Dia menegaskan, ada dua alasan mengapa RUU Ciptaker saat ini dinilai merugikan para pekerja. Pertama adalah relasi antara pekerja dan perusahaan yang tidak jelas. Sehingga, mengakibatkan pemenuhan hak para pekerja yang tidak akan terpenuhi, utamanya soal perlindungan.
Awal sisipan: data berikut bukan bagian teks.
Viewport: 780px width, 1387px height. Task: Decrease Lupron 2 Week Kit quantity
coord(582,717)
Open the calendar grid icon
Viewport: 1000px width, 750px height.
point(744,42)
Sambung dia, alasan lainnya adalah jaminan sosial pekerja yang tidak diatur. Alvon menambahkan, konsep ketenagakerjaan dalam RUU itu itu dinilai mirip dengan warisan Kolonial Belanda yang bernama Koeli Ordonantie. Menurut dia, aturan itu menjamin pengusaha untuk mempekerjakan kuli kebun dengan upah murah dan tanpa perlindungan.
“Saya ikut urus satu UU saja bisa sampai tujuh tahun, karena banyak dinamika. Ini (RUU)? Baru kemarin. Jadi masyarakat diumpamakan apa?” tanya dia.
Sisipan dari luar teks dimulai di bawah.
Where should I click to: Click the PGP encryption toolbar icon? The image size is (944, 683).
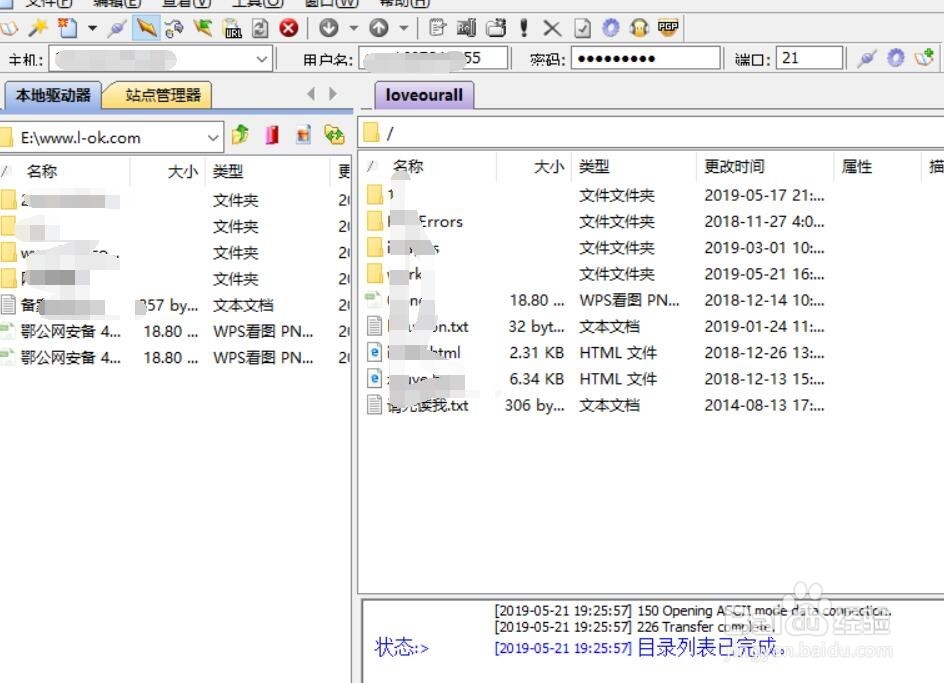[666, 29]
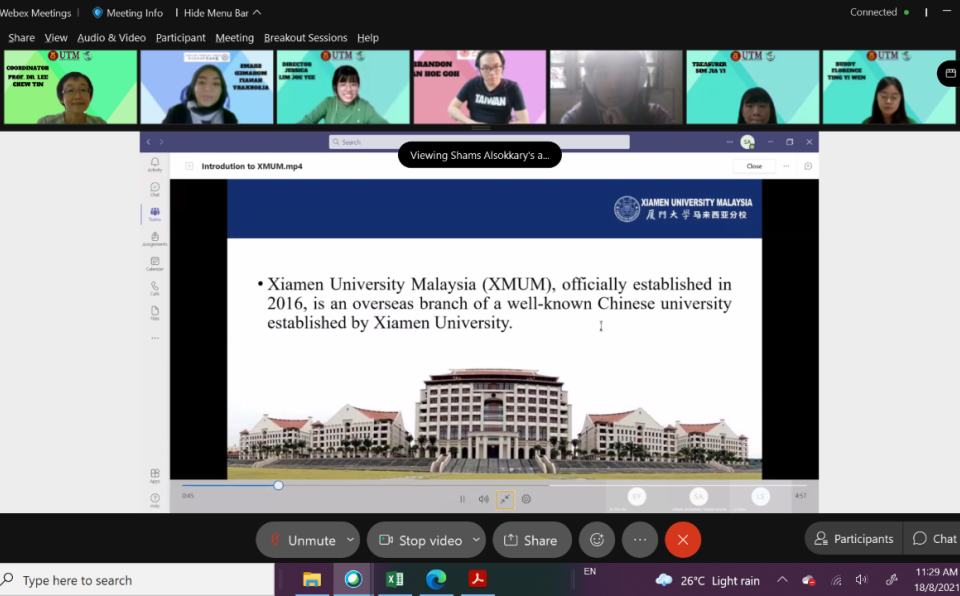This screenshot has height=596, width=960.
Task: Open the Participants panel
Action: [x=853, y=539]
Dalam pemaparannya dia menyebut, dari UU Nomor 13 Tahun 2003 tentang Ketenagkerjaan, UU Nomor 40 Tahun 2004 tentang Sistem Jaminan Sosial Nasional dan UU Nomor 24 Tahun 2011 tentang Badan Penyelenggara Jaminan Sosial yang akan direvisi, berpeluang bagi investor untuk membawa serta ahli-ahli yang berasal dari negaranya. Termasuk para pekerja kasar lainnya.
Bahkan dia menegaskan, mekanisme outsourcing awalnya hanya untuk pekerjaan tertentu. Namun demikian, dengan adanya RUU Cilaka, kemungkinan tersebut akan diperbolehkan ke berbagai kondisi.
“Dalam hal ini investasi yang menjadi utama, bukan hanya berpikir bagaimana mencari atau membuatkan lapangan kerja saja,” ungkap dia.
Draf Omnibus terdiri dari 79 RUU, 15 bab dengan 174 pasal yang akan dibahas di DPR. Ke depannya, Omnibus Ciptaker akan melibatkan tujuh komisi dan dijalankan melalui mekanisme yang ada di DPR.